The Port Authority also recently reached out to some private developers to build out 600,000 square feet of planned retail space along the eastern side of ground zero. According to sources familiar with downtown development, one of the city’s most active firms, the Related Companies, is one the developers that has been contacted. Another developer, Westfield, controls the right to first offer on the retail site and could be a partner in any development.

A director for Real Capital Analytics, Daniel Fasulo, said an unbuilt development site at ground zero could fetch about $275 million, based on recent sales of development sites in Midtown. It would be worth as much as $1,000 a square foot, or about $1 billion for an office building of 1 million square feet after it is built and rented out.

Thus, Mr.
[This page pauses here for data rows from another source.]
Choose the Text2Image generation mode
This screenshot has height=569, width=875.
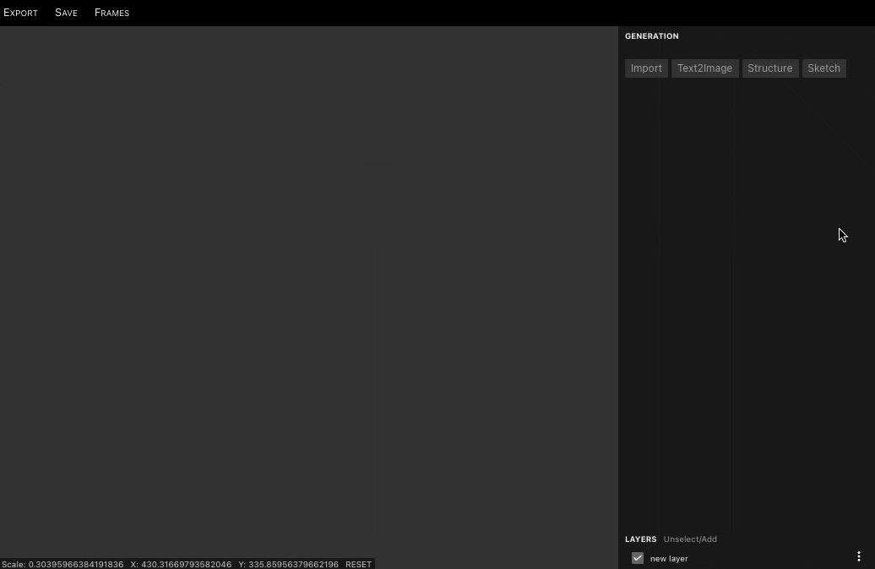tap(704, 68)
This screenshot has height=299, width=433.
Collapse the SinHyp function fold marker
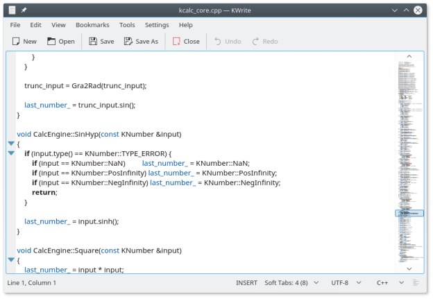[11, 144]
Silverstein’s 6.2 million square feet could be worth more than $6 billion.

“That is such a humongous project that it would not surprise me if Silverstein brought in another developer to assist with the building process,” he said. “But I cannot foresee a situation where they would sell the entire interest in the site.”

He said Silverstein Properties is a “merchant builder” that makes its money from constructing new towers, but it could seek to take on an additional partner.

“Merchant builders usually don’t give up the right to build. It’s how they make money,” Mr. Fasulo said. “Once he adds his value, it makes sense for him to realize that value.”

Mr. Fasulo said Silverstein Properties could do a “pre-sale” on part of the future development where the company could enter into a contract with another developer to control it once the building is finished.

“It helps the bank out and it helps the builder. The buyer usually gets a market discount for getting in so early,” he said.

Any sale, according to sources familiar with downtown development, would face several hurdles about the division of insurance proceeds stemming from the terrorist attacks of September 11, 2001, and would require approvals from the Port Authority.